The word "section" may appear in some of the lines below. State how many lines contain it, and write only that number.
· · · · · · ·
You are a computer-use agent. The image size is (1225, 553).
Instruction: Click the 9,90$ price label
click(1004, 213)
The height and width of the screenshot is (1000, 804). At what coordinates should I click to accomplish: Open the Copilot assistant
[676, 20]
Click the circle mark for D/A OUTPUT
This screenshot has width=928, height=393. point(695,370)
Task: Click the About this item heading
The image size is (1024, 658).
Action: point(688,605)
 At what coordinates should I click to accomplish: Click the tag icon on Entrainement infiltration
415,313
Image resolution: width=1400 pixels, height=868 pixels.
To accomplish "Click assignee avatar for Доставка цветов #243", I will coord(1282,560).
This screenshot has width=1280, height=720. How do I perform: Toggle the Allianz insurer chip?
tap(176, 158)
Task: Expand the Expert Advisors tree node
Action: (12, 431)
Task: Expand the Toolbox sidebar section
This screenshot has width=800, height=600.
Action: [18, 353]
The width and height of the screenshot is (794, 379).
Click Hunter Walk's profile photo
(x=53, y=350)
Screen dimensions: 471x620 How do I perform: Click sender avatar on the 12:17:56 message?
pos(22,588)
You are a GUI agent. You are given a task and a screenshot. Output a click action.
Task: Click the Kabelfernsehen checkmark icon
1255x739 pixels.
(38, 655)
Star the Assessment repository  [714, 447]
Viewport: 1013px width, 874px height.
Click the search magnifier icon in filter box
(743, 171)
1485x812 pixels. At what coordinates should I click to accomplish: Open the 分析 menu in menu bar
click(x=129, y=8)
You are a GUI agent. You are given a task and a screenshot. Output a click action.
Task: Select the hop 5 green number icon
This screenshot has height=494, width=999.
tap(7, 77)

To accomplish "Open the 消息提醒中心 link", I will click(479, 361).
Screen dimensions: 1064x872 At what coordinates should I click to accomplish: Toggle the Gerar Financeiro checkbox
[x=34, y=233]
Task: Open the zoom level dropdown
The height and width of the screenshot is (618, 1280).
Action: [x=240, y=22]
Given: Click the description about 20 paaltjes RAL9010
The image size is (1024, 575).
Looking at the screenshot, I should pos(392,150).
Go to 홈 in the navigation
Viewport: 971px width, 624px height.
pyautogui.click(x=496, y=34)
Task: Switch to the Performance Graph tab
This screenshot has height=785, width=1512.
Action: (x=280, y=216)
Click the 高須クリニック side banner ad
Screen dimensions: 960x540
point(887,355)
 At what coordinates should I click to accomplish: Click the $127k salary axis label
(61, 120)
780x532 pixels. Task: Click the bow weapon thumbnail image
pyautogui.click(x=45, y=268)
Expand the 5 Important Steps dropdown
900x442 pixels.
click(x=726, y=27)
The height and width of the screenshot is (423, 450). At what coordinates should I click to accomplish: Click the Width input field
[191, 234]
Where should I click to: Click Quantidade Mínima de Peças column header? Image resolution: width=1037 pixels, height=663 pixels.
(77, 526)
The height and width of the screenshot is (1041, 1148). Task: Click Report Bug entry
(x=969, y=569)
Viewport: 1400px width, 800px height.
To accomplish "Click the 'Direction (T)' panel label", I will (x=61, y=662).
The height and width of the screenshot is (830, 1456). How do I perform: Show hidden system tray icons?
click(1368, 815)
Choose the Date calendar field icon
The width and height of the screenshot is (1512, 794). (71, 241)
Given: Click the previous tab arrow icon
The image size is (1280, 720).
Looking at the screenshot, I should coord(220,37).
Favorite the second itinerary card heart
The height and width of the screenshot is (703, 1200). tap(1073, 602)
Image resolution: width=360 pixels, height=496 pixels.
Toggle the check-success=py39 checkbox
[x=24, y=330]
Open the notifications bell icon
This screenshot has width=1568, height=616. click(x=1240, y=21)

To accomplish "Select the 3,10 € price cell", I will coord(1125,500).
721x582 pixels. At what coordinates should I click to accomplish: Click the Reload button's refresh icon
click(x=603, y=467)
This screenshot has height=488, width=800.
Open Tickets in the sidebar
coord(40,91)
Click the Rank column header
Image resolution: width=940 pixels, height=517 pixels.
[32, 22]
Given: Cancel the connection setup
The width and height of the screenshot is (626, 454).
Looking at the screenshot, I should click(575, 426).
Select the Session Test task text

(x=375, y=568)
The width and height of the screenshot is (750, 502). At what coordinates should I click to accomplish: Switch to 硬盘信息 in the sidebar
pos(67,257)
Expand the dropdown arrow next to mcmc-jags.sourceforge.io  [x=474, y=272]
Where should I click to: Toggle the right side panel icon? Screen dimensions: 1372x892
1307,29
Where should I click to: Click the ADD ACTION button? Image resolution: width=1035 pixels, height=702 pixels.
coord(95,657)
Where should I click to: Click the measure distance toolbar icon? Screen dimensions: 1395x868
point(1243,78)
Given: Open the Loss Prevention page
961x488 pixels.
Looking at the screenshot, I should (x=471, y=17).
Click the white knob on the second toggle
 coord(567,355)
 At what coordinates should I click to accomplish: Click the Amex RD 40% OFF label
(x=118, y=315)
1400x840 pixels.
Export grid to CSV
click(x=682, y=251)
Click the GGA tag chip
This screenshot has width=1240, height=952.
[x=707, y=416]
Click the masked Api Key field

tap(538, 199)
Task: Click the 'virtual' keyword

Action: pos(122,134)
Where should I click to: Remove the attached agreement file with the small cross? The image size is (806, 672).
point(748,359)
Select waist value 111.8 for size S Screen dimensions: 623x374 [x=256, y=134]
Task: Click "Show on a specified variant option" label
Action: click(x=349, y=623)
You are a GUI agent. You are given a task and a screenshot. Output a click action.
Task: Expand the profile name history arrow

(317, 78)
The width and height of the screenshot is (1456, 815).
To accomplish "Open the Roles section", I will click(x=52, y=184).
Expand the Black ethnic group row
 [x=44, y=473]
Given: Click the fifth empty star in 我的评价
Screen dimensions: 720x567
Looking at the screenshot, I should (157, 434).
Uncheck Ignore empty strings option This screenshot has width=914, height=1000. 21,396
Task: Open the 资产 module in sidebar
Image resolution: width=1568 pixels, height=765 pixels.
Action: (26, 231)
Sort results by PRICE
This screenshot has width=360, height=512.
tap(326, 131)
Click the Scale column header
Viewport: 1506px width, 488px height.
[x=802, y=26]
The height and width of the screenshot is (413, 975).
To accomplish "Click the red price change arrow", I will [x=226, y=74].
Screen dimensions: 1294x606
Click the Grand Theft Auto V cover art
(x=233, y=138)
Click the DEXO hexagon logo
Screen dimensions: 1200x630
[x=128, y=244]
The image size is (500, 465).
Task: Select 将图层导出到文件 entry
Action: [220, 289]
· · · · · · ·
▶ [RESPONSE FOR THIS EXERCISE]
2